**WORK REQUEST**
Starting at the line with "Click the 上传 upload button" in it, reproduce each line below through the last one, exactly, and include nothing else.
== DATA PROVIDED ==
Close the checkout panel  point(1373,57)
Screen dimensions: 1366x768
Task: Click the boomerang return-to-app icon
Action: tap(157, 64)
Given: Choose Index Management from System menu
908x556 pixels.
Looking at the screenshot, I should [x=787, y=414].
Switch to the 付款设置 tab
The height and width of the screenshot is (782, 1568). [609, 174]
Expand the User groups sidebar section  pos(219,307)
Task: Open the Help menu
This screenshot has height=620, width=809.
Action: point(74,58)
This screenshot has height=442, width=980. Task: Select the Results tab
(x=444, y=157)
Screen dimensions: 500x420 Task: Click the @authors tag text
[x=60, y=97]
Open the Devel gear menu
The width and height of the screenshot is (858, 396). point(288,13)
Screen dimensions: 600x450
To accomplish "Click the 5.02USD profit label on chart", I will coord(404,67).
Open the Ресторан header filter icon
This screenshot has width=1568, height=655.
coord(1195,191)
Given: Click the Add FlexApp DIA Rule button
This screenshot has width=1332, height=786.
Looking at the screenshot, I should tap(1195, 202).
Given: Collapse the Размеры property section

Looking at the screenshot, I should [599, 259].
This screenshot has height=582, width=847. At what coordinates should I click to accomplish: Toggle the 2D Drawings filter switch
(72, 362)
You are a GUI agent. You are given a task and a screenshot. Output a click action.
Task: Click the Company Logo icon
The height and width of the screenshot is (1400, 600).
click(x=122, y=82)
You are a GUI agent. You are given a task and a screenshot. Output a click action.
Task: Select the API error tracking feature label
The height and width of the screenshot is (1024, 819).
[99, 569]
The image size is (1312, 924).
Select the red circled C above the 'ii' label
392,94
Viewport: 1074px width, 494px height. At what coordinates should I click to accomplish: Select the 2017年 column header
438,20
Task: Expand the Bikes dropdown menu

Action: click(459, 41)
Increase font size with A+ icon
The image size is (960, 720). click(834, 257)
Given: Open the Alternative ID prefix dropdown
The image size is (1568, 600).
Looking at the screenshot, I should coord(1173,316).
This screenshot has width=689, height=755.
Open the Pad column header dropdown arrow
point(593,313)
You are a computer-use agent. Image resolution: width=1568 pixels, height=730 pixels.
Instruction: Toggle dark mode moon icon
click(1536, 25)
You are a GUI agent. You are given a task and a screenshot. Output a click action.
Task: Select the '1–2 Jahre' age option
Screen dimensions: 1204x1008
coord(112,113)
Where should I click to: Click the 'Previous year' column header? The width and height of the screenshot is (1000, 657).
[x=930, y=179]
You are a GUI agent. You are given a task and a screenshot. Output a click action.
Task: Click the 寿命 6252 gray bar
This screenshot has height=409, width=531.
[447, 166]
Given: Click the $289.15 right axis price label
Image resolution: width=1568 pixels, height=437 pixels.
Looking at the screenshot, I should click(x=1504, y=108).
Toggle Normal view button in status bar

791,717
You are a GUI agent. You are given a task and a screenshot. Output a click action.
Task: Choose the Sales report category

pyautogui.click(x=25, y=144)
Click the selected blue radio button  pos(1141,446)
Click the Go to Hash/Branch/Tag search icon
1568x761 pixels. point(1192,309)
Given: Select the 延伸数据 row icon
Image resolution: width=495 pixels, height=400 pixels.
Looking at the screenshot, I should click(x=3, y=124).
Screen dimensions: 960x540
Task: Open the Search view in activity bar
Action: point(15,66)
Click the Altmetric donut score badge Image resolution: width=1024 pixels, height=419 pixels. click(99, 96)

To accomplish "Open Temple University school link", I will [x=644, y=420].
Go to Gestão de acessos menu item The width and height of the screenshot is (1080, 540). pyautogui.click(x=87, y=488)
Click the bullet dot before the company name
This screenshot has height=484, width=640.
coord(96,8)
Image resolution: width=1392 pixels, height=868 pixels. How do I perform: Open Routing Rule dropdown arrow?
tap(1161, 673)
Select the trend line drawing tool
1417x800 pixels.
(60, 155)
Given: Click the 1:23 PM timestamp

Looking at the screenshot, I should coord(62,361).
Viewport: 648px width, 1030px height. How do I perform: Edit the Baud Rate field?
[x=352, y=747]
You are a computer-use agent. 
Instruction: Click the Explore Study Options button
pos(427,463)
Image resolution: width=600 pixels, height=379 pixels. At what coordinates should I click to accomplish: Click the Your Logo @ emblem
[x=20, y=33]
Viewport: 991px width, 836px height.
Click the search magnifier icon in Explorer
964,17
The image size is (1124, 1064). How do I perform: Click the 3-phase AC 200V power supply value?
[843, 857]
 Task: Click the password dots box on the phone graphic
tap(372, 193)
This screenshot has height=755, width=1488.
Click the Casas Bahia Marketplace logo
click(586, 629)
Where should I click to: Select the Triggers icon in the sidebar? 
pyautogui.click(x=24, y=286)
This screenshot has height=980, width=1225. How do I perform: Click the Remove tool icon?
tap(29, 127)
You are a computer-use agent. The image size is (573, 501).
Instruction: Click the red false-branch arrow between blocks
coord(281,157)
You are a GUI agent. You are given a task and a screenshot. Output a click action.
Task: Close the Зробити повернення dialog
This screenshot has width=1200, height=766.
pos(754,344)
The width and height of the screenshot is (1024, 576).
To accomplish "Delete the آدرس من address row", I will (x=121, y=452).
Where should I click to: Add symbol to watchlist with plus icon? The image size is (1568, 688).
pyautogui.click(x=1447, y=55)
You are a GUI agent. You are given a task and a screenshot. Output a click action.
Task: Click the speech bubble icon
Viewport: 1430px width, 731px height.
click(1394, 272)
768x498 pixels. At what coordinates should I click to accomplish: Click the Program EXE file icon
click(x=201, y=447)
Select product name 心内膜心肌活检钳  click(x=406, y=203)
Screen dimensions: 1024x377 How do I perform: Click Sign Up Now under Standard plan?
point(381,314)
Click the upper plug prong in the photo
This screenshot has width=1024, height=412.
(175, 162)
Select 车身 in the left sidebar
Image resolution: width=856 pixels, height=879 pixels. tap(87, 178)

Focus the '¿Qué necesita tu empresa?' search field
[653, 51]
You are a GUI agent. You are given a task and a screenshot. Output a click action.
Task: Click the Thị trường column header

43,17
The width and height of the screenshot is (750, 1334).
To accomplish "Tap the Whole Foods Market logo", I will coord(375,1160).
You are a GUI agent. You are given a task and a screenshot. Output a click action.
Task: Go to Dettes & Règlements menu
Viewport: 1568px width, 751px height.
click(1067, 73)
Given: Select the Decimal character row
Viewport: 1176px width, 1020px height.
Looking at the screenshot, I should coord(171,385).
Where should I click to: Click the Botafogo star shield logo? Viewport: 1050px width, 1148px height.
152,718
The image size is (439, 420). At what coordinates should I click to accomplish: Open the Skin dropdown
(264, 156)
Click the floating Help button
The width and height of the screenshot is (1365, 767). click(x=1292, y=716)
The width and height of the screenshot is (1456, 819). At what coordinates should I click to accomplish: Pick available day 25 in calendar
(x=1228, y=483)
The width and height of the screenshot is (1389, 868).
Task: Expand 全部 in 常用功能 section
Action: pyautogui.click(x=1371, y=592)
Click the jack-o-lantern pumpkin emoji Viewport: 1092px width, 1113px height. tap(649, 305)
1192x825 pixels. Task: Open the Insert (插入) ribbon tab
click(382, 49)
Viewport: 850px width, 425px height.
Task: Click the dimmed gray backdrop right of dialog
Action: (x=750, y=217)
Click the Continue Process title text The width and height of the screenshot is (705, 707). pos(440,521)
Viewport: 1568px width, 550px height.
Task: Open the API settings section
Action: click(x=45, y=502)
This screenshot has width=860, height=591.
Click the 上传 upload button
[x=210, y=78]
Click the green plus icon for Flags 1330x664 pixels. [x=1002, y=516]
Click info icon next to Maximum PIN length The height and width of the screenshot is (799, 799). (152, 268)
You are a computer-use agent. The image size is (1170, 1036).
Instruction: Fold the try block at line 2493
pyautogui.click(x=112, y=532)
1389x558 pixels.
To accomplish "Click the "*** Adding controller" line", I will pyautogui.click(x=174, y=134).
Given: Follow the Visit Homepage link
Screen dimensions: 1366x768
===
**WORKED SOLUTION**
Click the 上传 upload button
[x=210, y=78]
Click the green plus icon for Flags 1330x664 pixels. [x=1002, y=516]
Click info icon next to Maximum PIN length The height and width of the screenshot is (799, 799). (152, 268)
You are a computer-use agent. The image size is (1170, 1036).
Instruction: Fold the try block at line 2493
pyautogui.click(x=112, y=532)
1389x558 pixels.
To accomplish "Click the "*** Adding controller" line", I will pyautogui.click(x=174, y=134).
Given: Follow the Visit Homepage link
Screen dimensions: 1366x768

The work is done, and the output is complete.